Statistics and reproducibility

Primary data were recorded using Microsoft Excel and statistical analyses were performed using GraphPad Prism 8, FlowJo 10, ImageJ 1.52a, Matlab (v2017b), and OriginLab (2018) software. Exact p-values are provided for each experiment in the Source Data file associated with this article. A biological replicate dataset was obtained for all Ok-seq samples. All SR experiments were performed at least in duplicate with n > 60 sample size.
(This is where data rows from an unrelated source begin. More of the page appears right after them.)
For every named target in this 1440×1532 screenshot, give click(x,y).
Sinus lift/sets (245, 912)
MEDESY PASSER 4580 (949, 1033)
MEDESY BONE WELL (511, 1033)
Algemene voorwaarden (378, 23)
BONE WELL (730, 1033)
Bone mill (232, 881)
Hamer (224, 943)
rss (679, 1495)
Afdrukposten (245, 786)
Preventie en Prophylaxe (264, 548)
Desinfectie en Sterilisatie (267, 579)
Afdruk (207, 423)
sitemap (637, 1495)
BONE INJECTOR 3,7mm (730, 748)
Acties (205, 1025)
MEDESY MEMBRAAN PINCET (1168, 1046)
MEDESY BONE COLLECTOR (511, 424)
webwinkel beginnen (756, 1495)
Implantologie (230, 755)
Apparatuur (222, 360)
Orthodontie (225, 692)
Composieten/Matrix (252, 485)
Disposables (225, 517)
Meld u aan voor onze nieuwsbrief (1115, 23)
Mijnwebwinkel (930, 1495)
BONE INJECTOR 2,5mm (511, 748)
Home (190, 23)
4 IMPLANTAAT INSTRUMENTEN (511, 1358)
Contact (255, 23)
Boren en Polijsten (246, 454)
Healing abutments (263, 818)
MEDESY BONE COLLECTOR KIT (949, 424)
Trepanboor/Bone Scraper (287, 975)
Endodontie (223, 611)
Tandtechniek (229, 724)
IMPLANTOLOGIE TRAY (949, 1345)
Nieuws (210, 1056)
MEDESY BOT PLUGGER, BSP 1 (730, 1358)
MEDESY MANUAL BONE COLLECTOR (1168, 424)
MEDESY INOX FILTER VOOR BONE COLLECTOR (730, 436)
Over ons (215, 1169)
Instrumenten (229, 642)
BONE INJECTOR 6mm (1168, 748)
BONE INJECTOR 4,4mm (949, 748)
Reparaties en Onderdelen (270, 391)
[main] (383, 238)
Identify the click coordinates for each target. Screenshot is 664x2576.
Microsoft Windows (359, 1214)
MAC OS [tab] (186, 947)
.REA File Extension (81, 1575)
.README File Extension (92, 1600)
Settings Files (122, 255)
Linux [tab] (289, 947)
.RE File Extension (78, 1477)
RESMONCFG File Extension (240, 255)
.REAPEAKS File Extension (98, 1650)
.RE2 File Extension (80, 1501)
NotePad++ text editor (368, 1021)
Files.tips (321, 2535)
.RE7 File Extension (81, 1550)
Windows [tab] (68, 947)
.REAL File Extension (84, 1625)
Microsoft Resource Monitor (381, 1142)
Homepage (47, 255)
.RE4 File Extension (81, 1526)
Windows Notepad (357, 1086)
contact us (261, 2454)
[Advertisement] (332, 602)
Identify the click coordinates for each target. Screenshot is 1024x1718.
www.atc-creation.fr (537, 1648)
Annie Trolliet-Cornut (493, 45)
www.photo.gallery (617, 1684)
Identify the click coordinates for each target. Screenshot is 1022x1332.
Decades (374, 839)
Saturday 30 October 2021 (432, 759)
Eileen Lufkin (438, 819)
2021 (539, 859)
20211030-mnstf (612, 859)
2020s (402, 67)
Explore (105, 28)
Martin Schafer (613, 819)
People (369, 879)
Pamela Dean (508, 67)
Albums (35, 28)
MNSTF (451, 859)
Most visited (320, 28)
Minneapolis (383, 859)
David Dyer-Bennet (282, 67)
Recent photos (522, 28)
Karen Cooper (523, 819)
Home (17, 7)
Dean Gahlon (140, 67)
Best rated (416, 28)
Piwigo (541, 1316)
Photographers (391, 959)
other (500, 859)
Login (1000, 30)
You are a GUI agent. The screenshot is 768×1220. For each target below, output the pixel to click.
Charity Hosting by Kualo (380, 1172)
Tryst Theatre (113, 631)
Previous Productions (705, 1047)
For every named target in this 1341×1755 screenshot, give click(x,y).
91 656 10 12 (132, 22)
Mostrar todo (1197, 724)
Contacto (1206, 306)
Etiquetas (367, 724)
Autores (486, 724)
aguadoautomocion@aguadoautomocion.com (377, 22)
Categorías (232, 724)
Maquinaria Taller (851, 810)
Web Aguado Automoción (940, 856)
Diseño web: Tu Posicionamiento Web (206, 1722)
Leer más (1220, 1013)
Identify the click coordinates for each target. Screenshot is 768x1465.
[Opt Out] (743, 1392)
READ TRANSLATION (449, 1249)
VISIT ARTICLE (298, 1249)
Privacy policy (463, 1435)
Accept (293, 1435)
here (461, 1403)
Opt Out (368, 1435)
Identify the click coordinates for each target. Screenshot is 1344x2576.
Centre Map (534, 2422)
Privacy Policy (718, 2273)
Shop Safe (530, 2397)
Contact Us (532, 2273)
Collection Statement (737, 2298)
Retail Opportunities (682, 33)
All IF experiments, including DNA fiber analyses, are based on three biological replicates with a sample size n > 200. Western blotting experiments were performed in at least two independent experiments. Source data contains all raw data used for statistical analysis.

Reporting summary

Further information on research design is available in the Nature Portfolio Reporting Summary linked to this article.